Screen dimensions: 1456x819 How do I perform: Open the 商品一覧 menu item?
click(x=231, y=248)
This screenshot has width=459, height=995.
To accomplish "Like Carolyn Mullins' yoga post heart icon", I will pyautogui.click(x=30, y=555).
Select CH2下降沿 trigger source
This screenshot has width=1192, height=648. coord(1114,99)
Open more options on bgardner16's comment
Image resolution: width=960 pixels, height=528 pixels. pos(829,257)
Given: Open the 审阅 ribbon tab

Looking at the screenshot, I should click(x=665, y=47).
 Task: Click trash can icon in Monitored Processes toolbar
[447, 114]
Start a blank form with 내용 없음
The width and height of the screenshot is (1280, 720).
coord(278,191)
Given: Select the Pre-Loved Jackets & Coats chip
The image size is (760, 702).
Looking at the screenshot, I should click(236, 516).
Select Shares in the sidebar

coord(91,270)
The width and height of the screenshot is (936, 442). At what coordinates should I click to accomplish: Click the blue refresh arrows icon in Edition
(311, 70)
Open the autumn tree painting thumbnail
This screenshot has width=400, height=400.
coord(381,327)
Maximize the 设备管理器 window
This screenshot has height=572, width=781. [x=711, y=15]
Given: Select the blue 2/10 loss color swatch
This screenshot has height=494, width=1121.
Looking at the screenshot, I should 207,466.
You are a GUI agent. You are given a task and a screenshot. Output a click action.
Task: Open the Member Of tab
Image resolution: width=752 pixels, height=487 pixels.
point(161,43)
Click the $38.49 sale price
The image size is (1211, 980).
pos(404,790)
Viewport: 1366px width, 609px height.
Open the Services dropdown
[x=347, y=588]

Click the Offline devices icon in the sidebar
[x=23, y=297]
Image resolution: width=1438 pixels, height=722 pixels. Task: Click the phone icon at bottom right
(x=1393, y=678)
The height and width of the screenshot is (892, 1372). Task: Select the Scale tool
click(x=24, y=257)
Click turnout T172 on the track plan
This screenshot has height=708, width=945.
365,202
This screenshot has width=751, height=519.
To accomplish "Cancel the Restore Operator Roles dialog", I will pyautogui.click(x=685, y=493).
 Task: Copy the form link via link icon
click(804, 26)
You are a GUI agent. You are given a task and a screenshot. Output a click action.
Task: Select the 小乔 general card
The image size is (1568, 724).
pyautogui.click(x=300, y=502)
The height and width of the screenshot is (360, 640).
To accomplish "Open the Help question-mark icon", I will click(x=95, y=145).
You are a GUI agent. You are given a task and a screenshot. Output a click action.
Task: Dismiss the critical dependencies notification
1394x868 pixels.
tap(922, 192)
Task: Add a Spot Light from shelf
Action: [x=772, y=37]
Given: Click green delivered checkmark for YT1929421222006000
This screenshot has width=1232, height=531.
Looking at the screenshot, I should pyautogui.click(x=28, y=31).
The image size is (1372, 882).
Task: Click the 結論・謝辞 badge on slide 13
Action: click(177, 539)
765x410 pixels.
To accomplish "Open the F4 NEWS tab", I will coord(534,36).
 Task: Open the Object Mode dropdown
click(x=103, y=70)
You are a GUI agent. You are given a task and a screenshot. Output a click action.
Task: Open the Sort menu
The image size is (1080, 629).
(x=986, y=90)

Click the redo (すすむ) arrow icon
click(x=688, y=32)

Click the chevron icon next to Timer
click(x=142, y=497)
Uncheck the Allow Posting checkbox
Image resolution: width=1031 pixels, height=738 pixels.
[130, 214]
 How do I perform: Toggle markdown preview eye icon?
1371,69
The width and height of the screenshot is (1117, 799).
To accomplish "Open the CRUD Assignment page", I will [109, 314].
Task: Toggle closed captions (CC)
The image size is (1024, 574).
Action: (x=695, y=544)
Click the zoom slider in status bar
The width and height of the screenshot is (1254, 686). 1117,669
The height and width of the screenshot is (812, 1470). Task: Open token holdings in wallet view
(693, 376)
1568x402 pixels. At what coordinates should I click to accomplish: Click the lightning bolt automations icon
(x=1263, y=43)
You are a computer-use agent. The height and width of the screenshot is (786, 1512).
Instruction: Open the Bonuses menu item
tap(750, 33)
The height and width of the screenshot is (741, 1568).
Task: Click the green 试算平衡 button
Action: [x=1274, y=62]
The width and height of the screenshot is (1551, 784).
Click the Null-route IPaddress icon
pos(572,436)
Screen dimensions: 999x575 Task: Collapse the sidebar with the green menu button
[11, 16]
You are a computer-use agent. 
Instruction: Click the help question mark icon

========================

*What to work on*. Please echo the entries starting at the line that contains "The height and width of the screenshot is (892, 1372)." and ending at the line that contains "Action: (x=695, y=544)", both included.

*Exercise result*.
The height and width of the screenshot is (892, 1372). Task: Select the Scale tool
click(x=24, y=257)
Click turnout T172 on the track plan
This screenshot has height=708, width=945.
365,202
This screenshot has width=751, height=519.
To accomplish "Cancel the Restore Operator Roles dialog", I will pyautogui.click(x=685, y=493).
 Task: Copy the form link via link icon
click(804, 26)
You are a GUI agent. You are given a task and a screenshot. Output a click action.
Task: Select the 小乔 general card
The image size is (1568, 724).
pyautogui.click(x=300, y=502)
The height and width of the screenshot is (360, 640).
To accomplish "Open the Help question-mark icon", I will click(x=95, y=145).
You are a GUI agent. You are given a task and a screenshot. Output a click action.
Task: Dismiss the critical dependencies notification
1394x868 pixels.
tap(922, 192)
Task: Add a Spot Light from shelf
Action: [x=772, y=37]
Given: Click green delivered checkmark for YT1929421222006000
This screenshot has width=1232, height=531.
Looking at the screenshot, I should pyautogui.click(x=28, y=31).
The image size is (1372, 882).
Task: Click the 結論・謝辞 badge on slide 13
Action: click(177, 539)
765x410 pixels.
To accomplish "Open the F4 NEWS tab", I will coord(534,36).
 Task: Open the Object Mode dropdown
click(x=103, y=70)
You are a GUI agent. You are given a task and a screenshot. Output a click action.
Task: Open the Sort menu
The image size is (1080, 629).
(x=986, y=90)

Click the redo (すすむ) arrow icon
click(x=688, y=32)

Click the chevron icon next to Timer
click(x=142, y=497)
Uncheck the Allow Posting checkbox
Image resolution: width=1031 pixels, height=738 pixels.
[130, 214]
 How do I perform: Toggle markdown preview eye icon?
1371,69
The width and height of the screenshot is (1117, 799).
To accomplish "Open the CRUD Assignment page", I will [109, 314].
Task: Toggle closed captions (CC)
The image size is (1024, 574).
Action: (x=695, y=544)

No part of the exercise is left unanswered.